> _INSTRUCTIONS TO FOLLOW_
Search the records below for the word "ادبیات". Copy each line where it occurs.

* * * *

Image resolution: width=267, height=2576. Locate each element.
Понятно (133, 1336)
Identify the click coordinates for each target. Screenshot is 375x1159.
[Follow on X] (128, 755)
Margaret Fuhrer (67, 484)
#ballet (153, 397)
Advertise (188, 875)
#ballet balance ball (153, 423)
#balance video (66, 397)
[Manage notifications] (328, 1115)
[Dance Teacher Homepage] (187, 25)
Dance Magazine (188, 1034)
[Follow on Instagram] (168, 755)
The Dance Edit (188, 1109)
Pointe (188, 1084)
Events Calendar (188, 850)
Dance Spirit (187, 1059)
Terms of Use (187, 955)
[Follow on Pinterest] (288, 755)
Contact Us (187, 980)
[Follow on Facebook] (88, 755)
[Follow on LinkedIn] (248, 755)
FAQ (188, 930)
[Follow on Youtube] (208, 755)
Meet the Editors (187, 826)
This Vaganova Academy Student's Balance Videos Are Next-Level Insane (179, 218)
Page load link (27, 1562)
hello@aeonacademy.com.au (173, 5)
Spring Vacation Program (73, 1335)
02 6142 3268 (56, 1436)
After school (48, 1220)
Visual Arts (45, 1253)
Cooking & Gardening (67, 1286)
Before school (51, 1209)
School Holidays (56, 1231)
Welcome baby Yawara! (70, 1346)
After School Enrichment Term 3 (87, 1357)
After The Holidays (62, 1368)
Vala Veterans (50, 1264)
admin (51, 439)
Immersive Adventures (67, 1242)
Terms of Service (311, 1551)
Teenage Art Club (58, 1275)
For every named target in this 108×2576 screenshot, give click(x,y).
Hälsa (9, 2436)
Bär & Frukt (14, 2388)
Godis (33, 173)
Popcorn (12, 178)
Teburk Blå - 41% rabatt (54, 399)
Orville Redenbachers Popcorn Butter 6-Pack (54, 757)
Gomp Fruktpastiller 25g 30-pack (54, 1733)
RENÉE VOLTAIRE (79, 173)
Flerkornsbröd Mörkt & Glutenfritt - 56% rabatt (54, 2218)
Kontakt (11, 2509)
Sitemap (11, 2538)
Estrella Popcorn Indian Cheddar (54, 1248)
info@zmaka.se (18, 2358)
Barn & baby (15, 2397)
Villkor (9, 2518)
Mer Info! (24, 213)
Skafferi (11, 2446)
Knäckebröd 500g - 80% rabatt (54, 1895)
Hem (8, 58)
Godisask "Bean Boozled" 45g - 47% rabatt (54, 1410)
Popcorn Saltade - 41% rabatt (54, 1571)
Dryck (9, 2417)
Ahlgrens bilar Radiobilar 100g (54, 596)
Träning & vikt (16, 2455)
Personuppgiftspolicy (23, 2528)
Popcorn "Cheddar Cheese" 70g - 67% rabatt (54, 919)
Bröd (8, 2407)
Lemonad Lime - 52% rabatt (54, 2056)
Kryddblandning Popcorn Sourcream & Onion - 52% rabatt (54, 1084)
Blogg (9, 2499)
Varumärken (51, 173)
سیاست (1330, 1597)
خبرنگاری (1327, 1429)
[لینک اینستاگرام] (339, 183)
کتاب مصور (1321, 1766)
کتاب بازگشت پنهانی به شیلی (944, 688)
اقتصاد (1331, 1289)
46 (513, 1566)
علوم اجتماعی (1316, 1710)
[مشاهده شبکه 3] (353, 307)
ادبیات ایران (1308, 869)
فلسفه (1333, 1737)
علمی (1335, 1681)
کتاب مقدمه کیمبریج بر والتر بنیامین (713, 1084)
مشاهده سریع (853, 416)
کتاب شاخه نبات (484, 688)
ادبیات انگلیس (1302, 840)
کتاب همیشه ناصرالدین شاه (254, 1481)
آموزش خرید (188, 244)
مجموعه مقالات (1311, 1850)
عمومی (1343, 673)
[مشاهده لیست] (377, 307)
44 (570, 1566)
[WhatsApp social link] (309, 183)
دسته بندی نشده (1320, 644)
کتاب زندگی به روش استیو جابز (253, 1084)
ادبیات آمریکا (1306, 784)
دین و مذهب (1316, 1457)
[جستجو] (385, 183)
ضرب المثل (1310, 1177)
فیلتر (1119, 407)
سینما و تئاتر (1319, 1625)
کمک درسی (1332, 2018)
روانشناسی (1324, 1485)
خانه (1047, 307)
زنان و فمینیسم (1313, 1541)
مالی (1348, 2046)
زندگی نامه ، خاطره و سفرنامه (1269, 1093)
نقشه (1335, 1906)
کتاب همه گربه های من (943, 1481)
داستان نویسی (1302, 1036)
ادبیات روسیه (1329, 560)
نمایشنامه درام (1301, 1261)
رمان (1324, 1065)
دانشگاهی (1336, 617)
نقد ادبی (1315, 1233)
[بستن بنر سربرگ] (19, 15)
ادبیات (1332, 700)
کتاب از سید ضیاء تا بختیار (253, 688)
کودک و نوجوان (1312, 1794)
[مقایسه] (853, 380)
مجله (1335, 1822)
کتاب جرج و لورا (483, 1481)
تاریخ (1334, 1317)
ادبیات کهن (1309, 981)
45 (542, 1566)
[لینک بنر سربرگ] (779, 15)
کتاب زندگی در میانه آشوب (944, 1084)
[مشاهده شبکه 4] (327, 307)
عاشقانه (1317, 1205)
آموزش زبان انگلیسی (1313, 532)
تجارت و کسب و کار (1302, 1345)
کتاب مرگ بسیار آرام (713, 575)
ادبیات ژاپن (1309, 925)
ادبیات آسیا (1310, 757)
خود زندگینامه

* * * *

> _TASK RESPONSE_
ادبیات ایران (1308, 869)
ادبیات انگلیس (1302, 840)
ادبیات آمریکا (1306, 784)
ادبیات روسیه (1329, 560)
ادبیات (1332, 700)
ادبیات کهن (1309, 981)
ادبیات ژاپن (1309, 925)
ادبیات آسیا (1310, 757)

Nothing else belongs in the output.